Indian architect Balkrishna Doshi has been awarded as the the Royal Gold Medal 2022 by the Royal Institute of British Architects (RIBA). By receiving the award, Doshi joins past winners including David Adjaye (2021), Grafton Architects (2020), Nicholas Grimshaw (2019) Neave Brown (2018) or Peter Zumthor (2012). Doshi is also the 2018 recipient of the Pritzker Architecture Prize.

The Royal Gold Medal celebrates those who have shaped the "advancement of architecture". Doshi was selected in recognition of his 70-year career and his influence on the direction of architecture in India.
"The news of this award brought back memories of my time working with Le Corbusier in 1953 when he had just received the news of getting the Royal Gold Medal. I vividly recollect his excitement to receive this honour from Her Majesty. He said to me metaphorically, ‘I wonder how big and heavy this medal will be.’  Today, six decades later I feel truly overwhelmed to be bestowed with the same award as my guru, Le Corbusier - honouring my six decades of practice. I would like to express my heartfelt gratitude to my wife, my daughters and most importantly my team and collaborators at Sangath my studio.”
Balkrishna Doshi

Born in 1927 in Pune, India, to an extended family of furniture makers, Balkrishna Doshi studied at the J J School of Architecture, Bombay, before working for four years with Le Corbusier as Senior Designer (1951-54) in Paris and four more years in India to supervise projects in Ahmedabad. He worked with Louis Kahn as an associate to build the Indian Institute of Management, Ahmedabad, and they continued to collaborate for over a decade.

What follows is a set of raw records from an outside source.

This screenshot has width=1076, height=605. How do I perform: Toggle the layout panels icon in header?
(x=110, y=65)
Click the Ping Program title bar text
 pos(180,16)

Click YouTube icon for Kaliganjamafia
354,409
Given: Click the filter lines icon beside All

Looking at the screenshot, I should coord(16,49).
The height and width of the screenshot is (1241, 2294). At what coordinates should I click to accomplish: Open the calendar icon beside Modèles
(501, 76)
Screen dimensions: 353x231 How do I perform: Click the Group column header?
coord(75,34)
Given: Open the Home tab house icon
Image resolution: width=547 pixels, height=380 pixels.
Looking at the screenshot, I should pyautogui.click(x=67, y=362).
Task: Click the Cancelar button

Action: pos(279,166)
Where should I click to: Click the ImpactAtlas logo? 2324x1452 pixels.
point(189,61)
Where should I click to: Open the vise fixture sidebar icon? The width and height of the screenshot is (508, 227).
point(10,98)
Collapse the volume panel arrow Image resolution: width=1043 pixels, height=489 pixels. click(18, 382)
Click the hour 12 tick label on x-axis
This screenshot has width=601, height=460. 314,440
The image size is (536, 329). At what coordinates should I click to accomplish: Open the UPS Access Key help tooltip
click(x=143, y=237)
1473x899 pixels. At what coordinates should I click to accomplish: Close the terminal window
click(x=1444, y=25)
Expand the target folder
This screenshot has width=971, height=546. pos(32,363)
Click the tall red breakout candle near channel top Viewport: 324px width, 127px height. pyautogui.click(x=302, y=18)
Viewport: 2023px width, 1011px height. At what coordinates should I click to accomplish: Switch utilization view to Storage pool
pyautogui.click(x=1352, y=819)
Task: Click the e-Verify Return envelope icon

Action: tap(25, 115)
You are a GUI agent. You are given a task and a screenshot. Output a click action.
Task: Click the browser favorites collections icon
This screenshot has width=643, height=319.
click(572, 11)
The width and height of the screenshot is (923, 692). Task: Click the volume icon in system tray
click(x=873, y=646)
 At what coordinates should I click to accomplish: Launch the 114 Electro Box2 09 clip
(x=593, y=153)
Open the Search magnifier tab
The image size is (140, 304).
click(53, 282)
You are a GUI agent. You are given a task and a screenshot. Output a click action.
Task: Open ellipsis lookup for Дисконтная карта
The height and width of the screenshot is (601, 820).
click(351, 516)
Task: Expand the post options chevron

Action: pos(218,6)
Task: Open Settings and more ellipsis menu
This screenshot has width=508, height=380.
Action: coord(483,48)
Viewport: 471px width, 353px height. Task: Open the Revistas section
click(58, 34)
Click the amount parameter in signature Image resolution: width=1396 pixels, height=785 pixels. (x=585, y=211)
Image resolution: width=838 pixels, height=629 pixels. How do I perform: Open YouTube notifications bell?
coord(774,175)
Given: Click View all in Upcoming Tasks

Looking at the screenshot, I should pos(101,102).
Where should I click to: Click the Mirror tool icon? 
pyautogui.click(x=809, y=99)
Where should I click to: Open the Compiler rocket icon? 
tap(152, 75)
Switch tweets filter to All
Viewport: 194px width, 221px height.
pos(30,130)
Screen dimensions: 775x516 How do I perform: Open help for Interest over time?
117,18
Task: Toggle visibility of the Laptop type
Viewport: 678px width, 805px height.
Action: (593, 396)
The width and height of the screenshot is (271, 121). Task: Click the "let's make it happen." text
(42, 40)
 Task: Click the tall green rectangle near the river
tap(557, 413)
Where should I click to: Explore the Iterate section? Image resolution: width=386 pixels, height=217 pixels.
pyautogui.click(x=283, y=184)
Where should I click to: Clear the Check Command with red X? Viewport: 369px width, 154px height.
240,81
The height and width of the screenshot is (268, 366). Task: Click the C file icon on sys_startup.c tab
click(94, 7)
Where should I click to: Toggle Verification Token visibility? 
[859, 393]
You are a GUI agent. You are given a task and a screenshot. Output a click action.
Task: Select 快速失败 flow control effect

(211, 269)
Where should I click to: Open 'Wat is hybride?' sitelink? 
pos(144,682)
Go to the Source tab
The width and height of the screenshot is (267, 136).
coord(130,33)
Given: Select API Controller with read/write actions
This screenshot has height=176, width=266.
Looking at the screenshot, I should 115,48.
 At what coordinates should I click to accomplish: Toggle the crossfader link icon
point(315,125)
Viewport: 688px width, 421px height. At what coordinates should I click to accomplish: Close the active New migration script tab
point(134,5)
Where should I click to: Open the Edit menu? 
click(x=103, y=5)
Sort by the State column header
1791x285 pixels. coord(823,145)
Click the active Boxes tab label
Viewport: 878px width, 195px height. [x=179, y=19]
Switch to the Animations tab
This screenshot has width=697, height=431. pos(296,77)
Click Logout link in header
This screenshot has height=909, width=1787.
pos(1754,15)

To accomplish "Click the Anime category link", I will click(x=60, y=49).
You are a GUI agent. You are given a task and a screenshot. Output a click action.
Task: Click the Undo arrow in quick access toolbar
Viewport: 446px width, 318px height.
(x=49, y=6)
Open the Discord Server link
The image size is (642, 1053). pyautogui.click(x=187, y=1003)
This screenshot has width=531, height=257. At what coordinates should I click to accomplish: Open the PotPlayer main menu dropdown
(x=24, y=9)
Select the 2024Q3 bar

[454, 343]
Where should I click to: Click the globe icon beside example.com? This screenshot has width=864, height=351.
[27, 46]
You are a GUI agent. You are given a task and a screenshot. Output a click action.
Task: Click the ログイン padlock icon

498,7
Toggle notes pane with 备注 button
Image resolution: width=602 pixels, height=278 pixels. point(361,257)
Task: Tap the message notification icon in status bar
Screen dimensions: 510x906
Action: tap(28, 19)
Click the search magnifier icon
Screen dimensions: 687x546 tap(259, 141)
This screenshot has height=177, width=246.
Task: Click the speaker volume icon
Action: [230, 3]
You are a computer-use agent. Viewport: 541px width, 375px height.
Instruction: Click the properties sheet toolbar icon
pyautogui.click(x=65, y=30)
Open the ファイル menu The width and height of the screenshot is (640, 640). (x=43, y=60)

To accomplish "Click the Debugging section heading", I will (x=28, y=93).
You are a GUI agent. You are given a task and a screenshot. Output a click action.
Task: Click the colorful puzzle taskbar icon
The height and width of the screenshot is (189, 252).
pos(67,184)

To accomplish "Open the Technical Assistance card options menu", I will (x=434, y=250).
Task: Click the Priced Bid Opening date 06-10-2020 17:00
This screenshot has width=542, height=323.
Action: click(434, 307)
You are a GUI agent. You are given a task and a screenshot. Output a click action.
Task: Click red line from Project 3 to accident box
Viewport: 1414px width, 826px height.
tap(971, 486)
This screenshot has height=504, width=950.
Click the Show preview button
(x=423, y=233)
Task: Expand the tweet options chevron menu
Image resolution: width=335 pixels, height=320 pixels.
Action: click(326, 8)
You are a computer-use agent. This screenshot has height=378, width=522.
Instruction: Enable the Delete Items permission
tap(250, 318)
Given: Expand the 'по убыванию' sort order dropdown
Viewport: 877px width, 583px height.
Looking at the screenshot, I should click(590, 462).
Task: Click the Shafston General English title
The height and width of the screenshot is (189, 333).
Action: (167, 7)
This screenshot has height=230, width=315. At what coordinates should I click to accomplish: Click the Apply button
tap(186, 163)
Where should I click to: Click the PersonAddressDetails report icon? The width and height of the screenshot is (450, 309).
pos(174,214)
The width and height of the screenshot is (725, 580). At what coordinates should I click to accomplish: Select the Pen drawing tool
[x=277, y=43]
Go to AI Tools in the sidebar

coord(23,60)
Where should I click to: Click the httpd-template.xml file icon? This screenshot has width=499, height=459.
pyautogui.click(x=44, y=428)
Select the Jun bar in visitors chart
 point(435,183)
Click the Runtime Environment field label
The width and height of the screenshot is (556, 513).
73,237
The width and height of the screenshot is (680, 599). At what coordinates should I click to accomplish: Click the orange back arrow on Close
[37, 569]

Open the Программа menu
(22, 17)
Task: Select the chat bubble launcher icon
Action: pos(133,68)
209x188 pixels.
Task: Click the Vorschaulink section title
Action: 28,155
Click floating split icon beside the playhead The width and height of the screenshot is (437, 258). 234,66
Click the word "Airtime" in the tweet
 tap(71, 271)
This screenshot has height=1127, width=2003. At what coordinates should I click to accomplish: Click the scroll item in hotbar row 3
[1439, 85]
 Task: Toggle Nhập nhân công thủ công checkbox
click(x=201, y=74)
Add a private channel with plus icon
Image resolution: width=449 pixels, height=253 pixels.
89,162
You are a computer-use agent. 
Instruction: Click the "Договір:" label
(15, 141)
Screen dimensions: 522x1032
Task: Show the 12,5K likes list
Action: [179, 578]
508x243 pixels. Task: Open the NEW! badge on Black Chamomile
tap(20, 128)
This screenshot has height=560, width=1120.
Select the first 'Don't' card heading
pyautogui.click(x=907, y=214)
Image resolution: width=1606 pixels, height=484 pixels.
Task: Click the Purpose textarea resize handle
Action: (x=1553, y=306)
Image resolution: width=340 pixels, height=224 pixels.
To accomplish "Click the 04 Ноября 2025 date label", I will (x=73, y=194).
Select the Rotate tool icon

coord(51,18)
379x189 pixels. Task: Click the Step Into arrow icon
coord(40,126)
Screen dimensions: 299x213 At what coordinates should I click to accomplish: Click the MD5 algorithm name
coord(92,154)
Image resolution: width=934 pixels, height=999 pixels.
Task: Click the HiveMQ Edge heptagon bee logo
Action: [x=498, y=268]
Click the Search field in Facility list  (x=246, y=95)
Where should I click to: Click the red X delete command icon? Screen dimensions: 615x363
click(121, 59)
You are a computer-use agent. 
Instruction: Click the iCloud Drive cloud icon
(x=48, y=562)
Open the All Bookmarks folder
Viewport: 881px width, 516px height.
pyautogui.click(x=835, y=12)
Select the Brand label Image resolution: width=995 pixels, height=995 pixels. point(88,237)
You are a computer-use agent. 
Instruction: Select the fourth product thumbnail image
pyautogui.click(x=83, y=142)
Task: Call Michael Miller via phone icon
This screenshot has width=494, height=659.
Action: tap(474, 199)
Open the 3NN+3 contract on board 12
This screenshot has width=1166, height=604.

He founded his own practice, Vastushilpa in 1956 with two architects.

Today Vastushilpa is a multi-disciplinary practice with five partners spanning three generations and has sixty employees. The practice invites dialogue and its philosophy of pro-active participation even applies to their office space – which has an open door, inviting passers-by to drop in.
 
"At ninety-four years old he has influenced generations of architects through his delightfully purposeful architecture. Influenced by his time spent in the office of Le Corbusier his work nevertheless is that of an original and independent thinker – able to undo, redo and evolve. In the twentieth century, when technology facilitated many architects to build independently of local climate and tradition, Balkrishna remained closely connected with his hinterland: it’s climate, technologies new and old and crafts.

Balkrishna Doshi’s outstanding contribution to the art of architecture, the craft of construction and the practice of urban design establish him as a most deserving recipient of this award and I greatly look forward to him being presented with the medal next year."
RIBA President Simon Allford
Balkrishna Doshi. (Puna, 26 August 1927 - Ahmedabad, 24 January 2023) Born into a traditional Hindu family in 1927, Balkrishna Doshi grew up in the atmosphere of the Indian independence movement championed by Mahatma Gandhi and Rabindranath Tagore. He began his architecture studies in 1947, the year India gained independence, at the Sir J.J. College of Architecture Bombay (Mumbai). In the 1950s, he boarded a ship to London, where he hoped to join the Royal Institute of British Architects, and eventually moved to Paris to work under Le Corbusier.

Doshi’s association with Le Corbusier and later Louis Kahn lasted over a decade and made the young architect familiar with the vocabulary of modernist architecture with a special emphasis on elemental forms and building materials. In 1956, Doshi opened his own practice in Ahmedabad and called it Vastu-Shilpa (»vastu« describes the total environment around us; »shilpa« means to design in Sanskrit). At the age of 35, in 1962, he founded the School of Architecture at the Centre for Environmental Planning and Technology (CEPT) in Ahmedabad. In 1978, Balkrishna Doshi established the Vastushilpa Foundation for Studies and Research in Environmental Design with the aim of developing indigenous design and planning standards for built environments appropriate to the society, culture, and environment of India. Doshi is the recipient of numerous awards and distinctions such as the Global Award for Lifetime Achievement for Sustainable Architecture, the Aga Khan Award for Architecture, and the Gold Medal of the Academy of Architecture of France, among others. He is a Fellow of the Royal Institute of British Architects, the Indian Institute of Architects, and the Institut Français d’Architecture, and an Honorary Fellow of the American Institute of Architects. In 2018, he was the first Indian architect to be awarded the Pritzker Prize.